Using series.apply vs calculating directly

Screen Link:

What are the functional differences, advantages, and disadvantages between the following two lines of code which accomplish the same thing?

distance = abs(3 - dc_listings['accommodates'])
distance2 = dc_listings['accommodates'].apply(lambda x: abs(3-x))

I’m trying to get a better understanding of what’s going on under the hood so I can make more efficient choices when there are multiple ways of doing something.

1 Like

Functionally, no difference. It’s essentially simple arithmetic. For something more complicated you might not be able to use the first approach and then apply() might be better.

apply() is a bit slower in general and sometimes people don’t tend to recommend using it too much. In your example, the first approach is a bit faster compared to the one with the apply().

1 Like

The big question here is how long does your code take to execute in each case. If I run some tests

import numpy as np
import pandas as pd

# Create a dataframe with 100000 random values
x = pd.DataFrame(np.random.randn(100000), columns=['values'])

# Your scenario 1
%timeit abs(3 - x['values'])

# Your scenario 2
%timeit x['values'].apply(lambda x: abs(3-x))

# My prefered code using vectorized Series.abs() 
%timeit (3 - x['values']).abs()

I come up with the following times on my machine:

Scenario 1: 1.54 ms ± 50.7 µs per loop (mean ± std. dev. of 7 runs, 1000 loops each)
Scenario 2 (apply): 45.9 ms ± 6.43 ms per loop (mean ± std. dev. of 7 runs, 10 loops each) 
Scenario 3: 1.49 ms ± 29.3 µs per loop (mean ± std. dev. of 7 runs, 1000 loops each)

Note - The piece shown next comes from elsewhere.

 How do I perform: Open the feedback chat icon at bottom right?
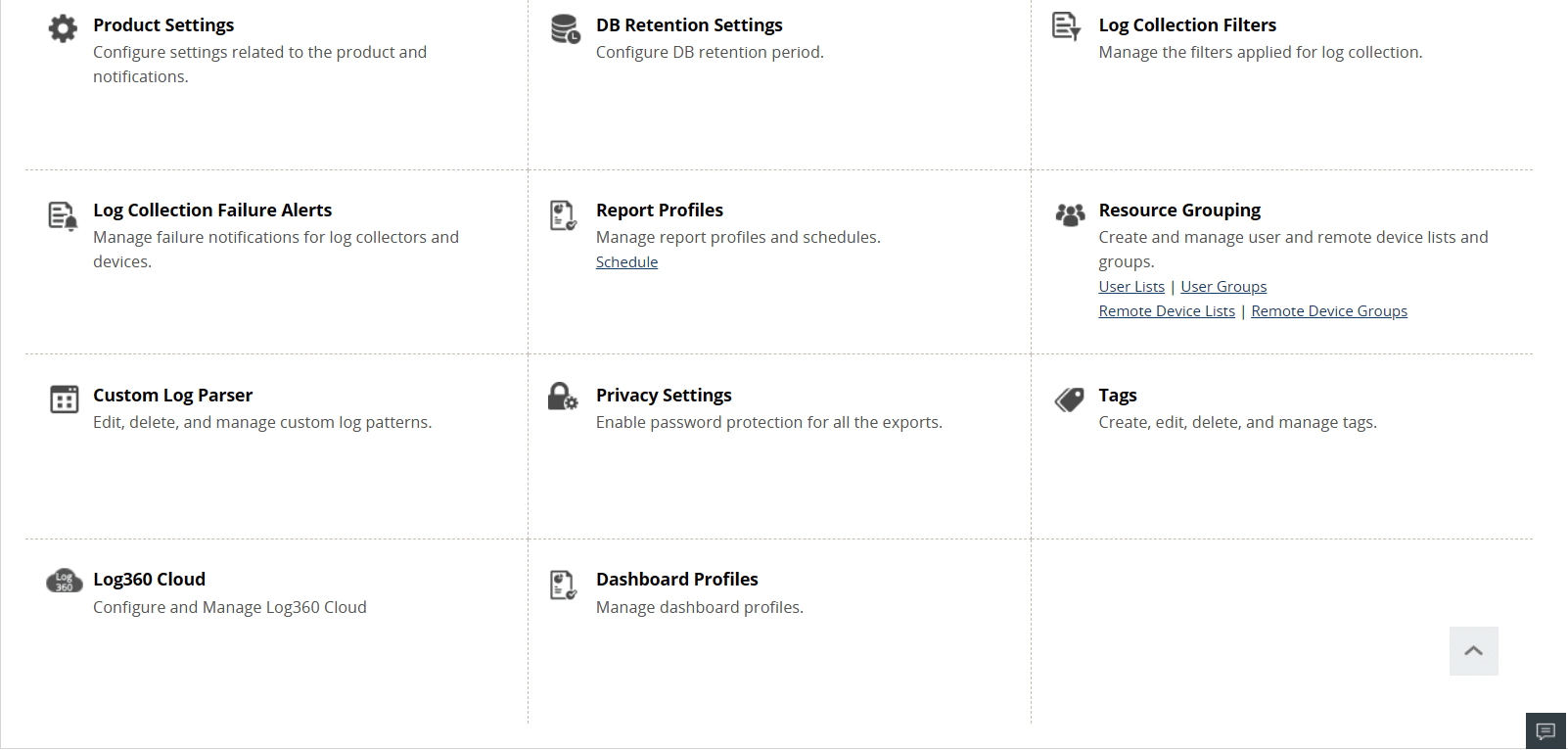point(1546,730)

As you can see the differences are huge. The code using apply() performs slower by a factor of 40 when dealing with 100000 observations in comparison to the other 2 implementations. This being sad, if you are looking to write code, which performs well, than you want to use vectorized methods whenever possible. In this sense, there is no good reason in my eyes to use abs() as a function within Series.apply() as in your example 2. Just use vectorized Series.abs() coming with pandas instead. It performs better and it is actually easier to read.

Note: Your scenario 1 and my code should do the same thing behind the curtains if I am correct. You treat abs() as a function, I prefer to treat it as a Dataframe or Series method. This comes down to a question of personal preference in this case.

Good read for this topic: A Beginner’s Guide to Optimizing Pandas Code for Speed

Best
htw

3 Likes

Sorry to be a month late seeing these replies but thank you these are both very informative answers!